• Exercise directions: Once the pictures are removed, return each record below exactly as written.

• Data records:

==================================================

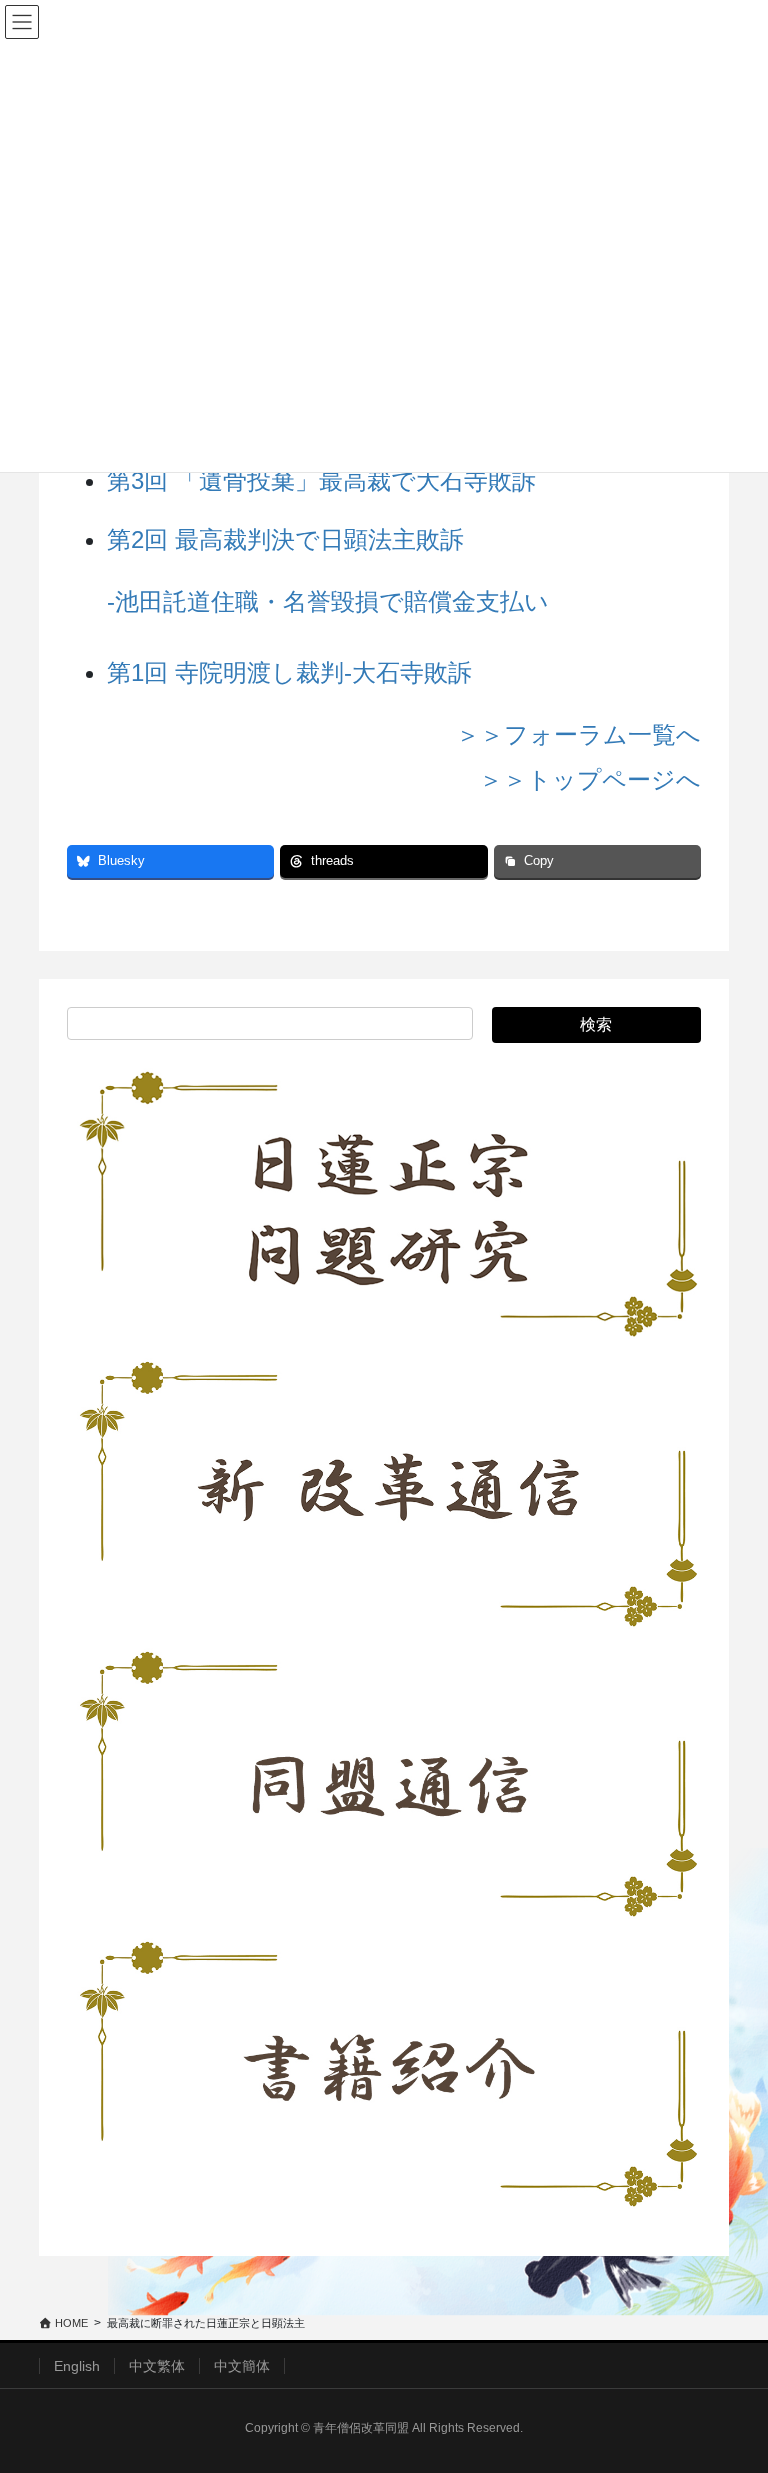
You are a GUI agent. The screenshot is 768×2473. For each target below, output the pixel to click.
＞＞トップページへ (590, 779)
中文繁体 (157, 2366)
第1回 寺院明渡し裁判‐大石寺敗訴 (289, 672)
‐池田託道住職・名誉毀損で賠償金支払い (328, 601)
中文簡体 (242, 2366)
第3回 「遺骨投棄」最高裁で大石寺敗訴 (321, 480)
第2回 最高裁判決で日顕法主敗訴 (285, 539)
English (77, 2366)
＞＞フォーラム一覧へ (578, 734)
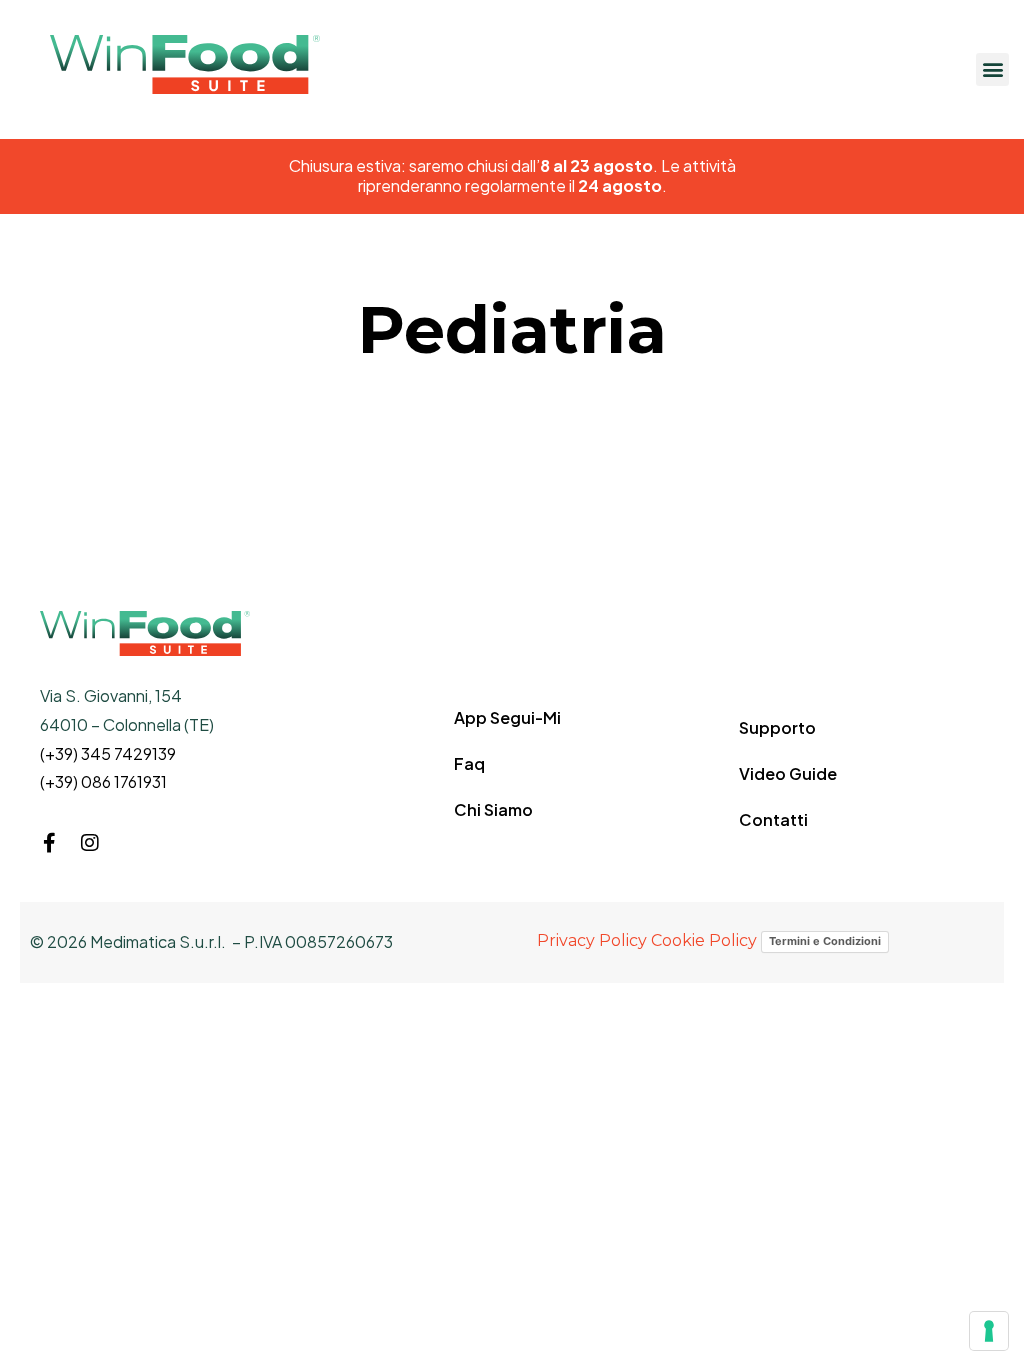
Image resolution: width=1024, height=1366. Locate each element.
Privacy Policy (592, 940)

==================================================

• Answer to this problem:
You are a GUI agent. The screenshot is 768×2473. For each target below, output the pixel to click.
＞＞トップページへ (590, 779)
中文繁体 (157, 2366)
第1回 寺院明渡し裁判‐大石寺敗訴 (289, 672)
‐池田託道住職・名誉毀損で賠償金支払い (328, 601)
中文簡体 (242, 2366)
第3回 「遺骨投棄」最高裁で大石寺敗訴 (321, 480)
第2回 最高裁判決で日顕法主敗訴 (285, 539)
English (77, 2366)
＞＞フォーラム一覧へ (578, 734)
Image resolution: width=1024, height=1366. Locate each element.
Privacy Policy (592, 940)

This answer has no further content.